- Power type: Steam
- Builder: Perry Engineering
- Serial number: 265
- Build date: November 1924
- Configuration:: ​
- • Whyte: New: 0-4-0T; 1960: 0-4-2T;
- Gauge: 1,067 mm (3 ft 6 in)
- Driver dia.: 28+1⁄2 in (724 mm)
- Boiler pressure: 150 lbf/in^{2} (1.034 MPa)
- Cylinders: Two
- Cylinder size: 10 in × 24 in (254 mm × 610 mm)
- Valve gear: Walschaerts

= Kilrie =

Kilrie is a railway locomotive, built in South Australia.
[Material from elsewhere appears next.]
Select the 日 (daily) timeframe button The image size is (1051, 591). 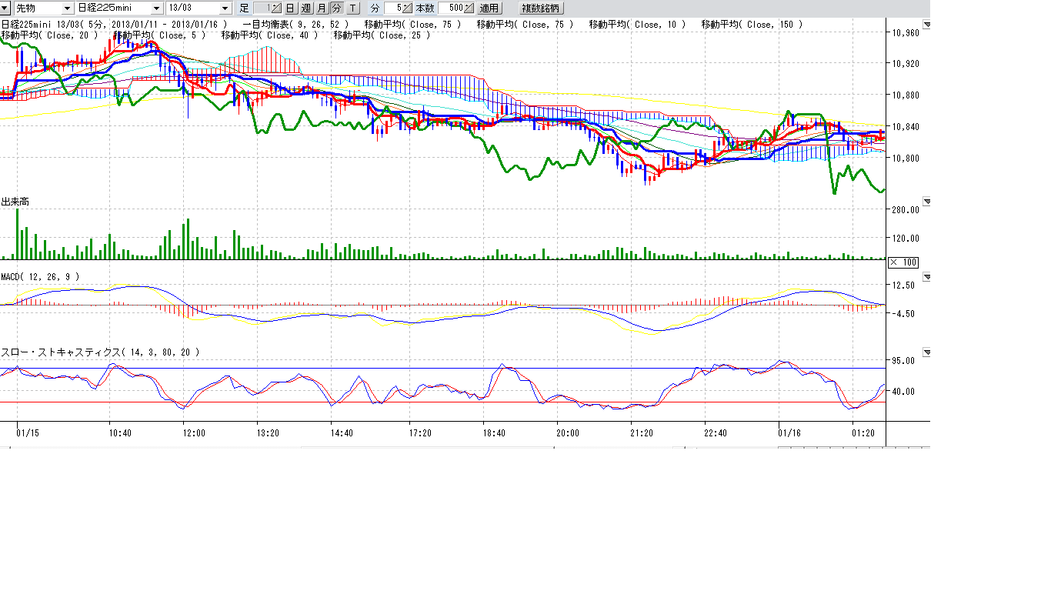point(290,8)
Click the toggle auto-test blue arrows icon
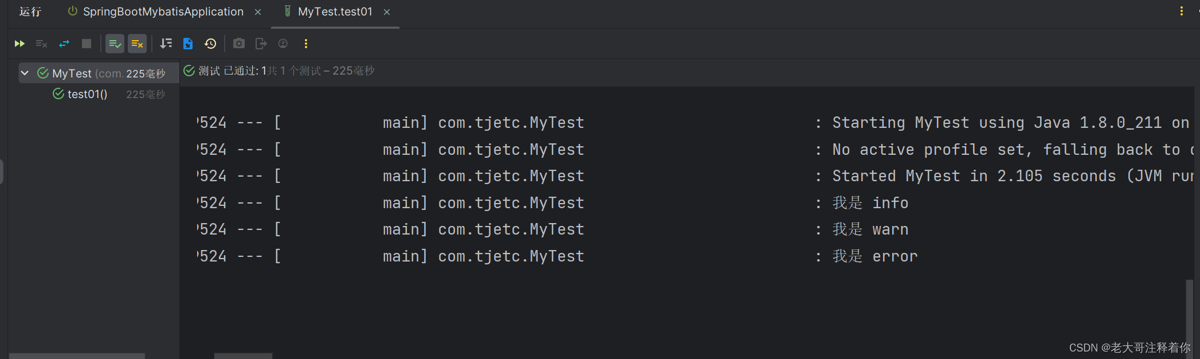This screenshot has height=359, width=1200. [64, 44]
Built by Perry Engineering of Gawler (S/N 265) in November 1924 this tiny locomotive was one of twelve similar units purchased by the State Rivers & Water Supply Commission of Victoria for use on the construction of the Hume Weir on the Murray River near Albury. Its driving wheels are 28.5 inch (724mm) diameter. These are driven by a boiler working at 150 pounds per square inch and two 10 inch (254mm) diameter by 24 inch (610mm) stroke cylinders actuated by Walschaerts valve gear. After use at the Hume Reservoir from 1925 to 1935, it was placed in storage until sold to the Pioneer Sugar Mill near Brandon, Queensland. It was converted from a to its present configuration during 1960 and at the same time converted to burn oil. Sold during 1978 to the Australian Narrow Gauge Preservation Society, who now operate the narrow gauge Woodford Railway in Woodford, Kilrie was purchased by the Queensland Pioneer Steam Railway on 27 April 2008. In its time at Swanbank it has been restored to proper working order, reconverted to coal burning and, for reasons of safety and train operation, has also been fitted with a Westinghouse automatic air braking system.